Creativity lives in the essence of our very being. Creativity is about making things, but it’s also about living artistically. It’s about the process we use to make choices and how we design our life.

It dawned on me recently as I was driving that some of the moments when I have felt the most depressed and lethargic were moments when I wasn't engaging as fully with my creativity. I have always craved freedom and the ability to creatively inhabit my life, and I yearned to to find an outlet to express these imaginings. I thought that not having one particular medium was synonymous with not having an outlet.

In reality, almost anything can be an outlet for our creativity to breathe. Now I practice simply doing what I love and what feels good, regardless of what my inner critic or outer critics think. And creativity begets creativity, the more we create, the more the creative juices flow!

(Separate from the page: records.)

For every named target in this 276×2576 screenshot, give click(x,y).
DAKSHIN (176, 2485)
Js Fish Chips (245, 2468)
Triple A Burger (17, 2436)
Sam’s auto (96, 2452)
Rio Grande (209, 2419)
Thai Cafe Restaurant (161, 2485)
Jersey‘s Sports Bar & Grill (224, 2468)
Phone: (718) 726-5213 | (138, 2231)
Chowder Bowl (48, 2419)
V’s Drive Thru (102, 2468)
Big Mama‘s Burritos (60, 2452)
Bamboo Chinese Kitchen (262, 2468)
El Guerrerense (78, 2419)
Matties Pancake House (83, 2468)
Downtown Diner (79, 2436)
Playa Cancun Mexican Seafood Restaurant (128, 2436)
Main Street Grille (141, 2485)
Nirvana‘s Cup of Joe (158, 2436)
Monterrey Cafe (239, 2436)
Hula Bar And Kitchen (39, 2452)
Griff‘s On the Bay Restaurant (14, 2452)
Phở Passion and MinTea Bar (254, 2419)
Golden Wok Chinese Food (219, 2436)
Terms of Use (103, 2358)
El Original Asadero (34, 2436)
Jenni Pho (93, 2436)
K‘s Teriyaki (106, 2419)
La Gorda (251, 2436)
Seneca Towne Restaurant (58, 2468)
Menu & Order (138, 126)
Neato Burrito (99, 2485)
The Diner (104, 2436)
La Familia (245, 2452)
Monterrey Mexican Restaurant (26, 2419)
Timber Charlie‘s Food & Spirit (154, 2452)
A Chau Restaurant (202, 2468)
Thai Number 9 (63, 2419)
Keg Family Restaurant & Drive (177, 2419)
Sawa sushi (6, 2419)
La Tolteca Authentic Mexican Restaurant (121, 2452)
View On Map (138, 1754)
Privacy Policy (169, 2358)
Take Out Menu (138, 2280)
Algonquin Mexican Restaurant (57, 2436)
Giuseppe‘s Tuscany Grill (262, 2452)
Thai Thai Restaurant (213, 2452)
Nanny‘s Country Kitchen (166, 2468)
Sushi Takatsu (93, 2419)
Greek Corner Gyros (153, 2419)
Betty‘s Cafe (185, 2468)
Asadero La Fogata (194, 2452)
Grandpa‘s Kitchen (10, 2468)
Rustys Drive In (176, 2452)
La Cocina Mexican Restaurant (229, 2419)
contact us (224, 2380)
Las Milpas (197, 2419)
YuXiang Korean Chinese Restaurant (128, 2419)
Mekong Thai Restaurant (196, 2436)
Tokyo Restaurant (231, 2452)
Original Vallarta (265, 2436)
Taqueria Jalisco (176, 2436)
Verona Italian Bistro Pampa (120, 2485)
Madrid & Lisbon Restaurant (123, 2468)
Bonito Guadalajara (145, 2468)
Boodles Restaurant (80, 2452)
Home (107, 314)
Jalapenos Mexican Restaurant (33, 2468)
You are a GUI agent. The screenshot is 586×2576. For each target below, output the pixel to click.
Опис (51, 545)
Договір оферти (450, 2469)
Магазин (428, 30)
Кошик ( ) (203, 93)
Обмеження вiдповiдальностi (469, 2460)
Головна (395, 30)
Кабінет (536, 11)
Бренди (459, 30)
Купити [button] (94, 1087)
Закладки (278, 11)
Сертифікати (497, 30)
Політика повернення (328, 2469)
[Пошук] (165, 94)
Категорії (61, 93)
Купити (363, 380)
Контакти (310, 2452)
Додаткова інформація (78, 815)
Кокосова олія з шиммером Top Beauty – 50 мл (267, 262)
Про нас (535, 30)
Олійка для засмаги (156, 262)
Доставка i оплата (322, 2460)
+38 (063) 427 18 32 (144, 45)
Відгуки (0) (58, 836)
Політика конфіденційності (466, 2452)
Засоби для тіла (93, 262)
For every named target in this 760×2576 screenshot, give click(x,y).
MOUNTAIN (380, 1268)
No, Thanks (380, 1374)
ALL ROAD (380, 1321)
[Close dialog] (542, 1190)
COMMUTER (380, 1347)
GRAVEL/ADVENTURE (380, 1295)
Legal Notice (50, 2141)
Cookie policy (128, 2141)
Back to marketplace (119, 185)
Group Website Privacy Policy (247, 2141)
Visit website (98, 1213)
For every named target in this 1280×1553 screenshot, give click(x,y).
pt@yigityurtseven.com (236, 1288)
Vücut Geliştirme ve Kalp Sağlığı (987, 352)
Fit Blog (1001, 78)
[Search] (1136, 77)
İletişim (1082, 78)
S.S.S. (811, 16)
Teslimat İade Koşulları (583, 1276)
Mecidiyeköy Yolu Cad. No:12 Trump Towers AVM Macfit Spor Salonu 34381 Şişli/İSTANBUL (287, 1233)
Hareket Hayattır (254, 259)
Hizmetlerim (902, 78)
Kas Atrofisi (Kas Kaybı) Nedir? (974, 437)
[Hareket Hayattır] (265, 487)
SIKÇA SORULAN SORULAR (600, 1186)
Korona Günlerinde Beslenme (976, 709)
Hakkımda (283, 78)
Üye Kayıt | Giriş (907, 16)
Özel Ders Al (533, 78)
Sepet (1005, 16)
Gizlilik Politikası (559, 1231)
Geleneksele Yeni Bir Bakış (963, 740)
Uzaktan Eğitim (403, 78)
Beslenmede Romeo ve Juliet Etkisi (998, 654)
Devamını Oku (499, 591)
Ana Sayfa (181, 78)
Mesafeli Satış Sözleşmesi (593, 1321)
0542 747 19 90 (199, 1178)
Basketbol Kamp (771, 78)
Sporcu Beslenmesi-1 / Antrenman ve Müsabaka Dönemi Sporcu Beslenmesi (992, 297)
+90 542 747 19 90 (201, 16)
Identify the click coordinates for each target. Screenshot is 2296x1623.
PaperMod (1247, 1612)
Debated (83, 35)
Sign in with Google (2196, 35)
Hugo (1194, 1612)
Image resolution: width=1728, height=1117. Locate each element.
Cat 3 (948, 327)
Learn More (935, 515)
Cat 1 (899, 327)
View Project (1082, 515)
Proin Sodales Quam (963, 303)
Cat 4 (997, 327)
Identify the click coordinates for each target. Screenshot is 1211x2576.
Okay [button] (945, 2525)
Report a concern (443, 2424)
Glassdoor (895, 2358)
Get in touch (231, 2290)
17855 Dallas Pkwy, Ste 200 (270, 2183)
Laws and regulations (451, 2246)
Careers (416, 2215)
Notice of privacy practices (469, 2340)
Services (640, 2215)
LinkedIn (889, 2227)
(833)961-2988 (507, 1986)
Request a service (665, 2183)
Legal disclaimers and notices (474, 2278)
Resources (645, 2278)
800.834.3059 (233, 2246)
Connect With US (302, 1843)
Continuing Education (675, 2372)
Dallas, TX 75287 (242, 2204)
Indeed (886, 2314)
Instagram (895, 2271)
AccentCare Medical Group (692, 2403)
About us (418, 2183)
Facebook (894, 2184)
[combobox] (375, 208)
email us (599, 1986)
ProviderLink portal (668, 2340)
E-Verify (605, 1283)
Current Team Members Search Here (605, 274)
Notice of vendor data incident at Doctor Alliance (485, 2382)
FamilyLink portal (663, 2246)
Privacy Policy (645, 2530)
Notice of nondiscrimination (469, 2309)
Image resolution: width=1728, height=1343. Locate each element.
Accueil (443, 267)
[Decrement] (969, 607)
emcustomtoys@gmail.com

The other day a friend of mine said she had no artistic talent. Let me tell you, I have been to her daughters birthday parties and seen firsthand her elaborate and impressive table decorations. Even if I had all day and a guide instructing me along, I would not be able to make a table look like she does. I asked her if decorating was a source of joy for her and if this could be an outward expression of her creative genius? She had never thought about her knack for decorating as something creative.

Creativity is love and joy in action. When we are in this place, creating is liberating, healing, and playful. It is good for our health. When we are engaged in creative activity, we become one with our understanding of a deeper divinity, our highest self. These little apples of creative wonderfulness are meant to be explored and enjoyed, they just need us to take the initial bite.

If you would like more inspiration about creating, check out Julia Cameron's, The Artist's Way or her brand new companion book called The Artists Way for Parents; Raising Creative Children. www.planetsark.com is a colorful website too. Have FUN!